▸ **Task requirements**:
Set down exactly, from the records below, the line with "The height and" through the line with "Click the new", and nothing else.

▸ **Records for the task**:
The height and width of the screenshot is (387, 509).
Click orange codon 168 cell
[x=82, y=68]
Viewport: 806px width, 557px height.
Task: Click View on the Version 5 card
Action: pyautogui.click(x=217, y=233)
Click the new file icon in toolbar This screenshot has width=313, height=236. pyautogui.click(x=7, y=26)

==

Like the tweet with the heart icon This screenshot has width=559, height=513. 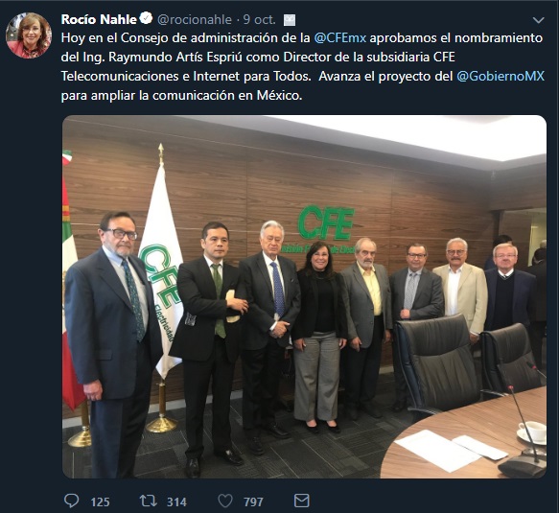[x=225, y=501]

▸ **Exercise result**:
The height and width of the screenshot is (387, 509).
Click orange codon 168 cell
[x=82, y=68]
Viewport: 806px width, 557px height.
Task: Click View on the Version 5 card
Action: pyautogui.click(x=217, y=233)
Click the new file icon in toolbar This screenshot has width=313, height=236. pyautogui.click(x=7, y=26)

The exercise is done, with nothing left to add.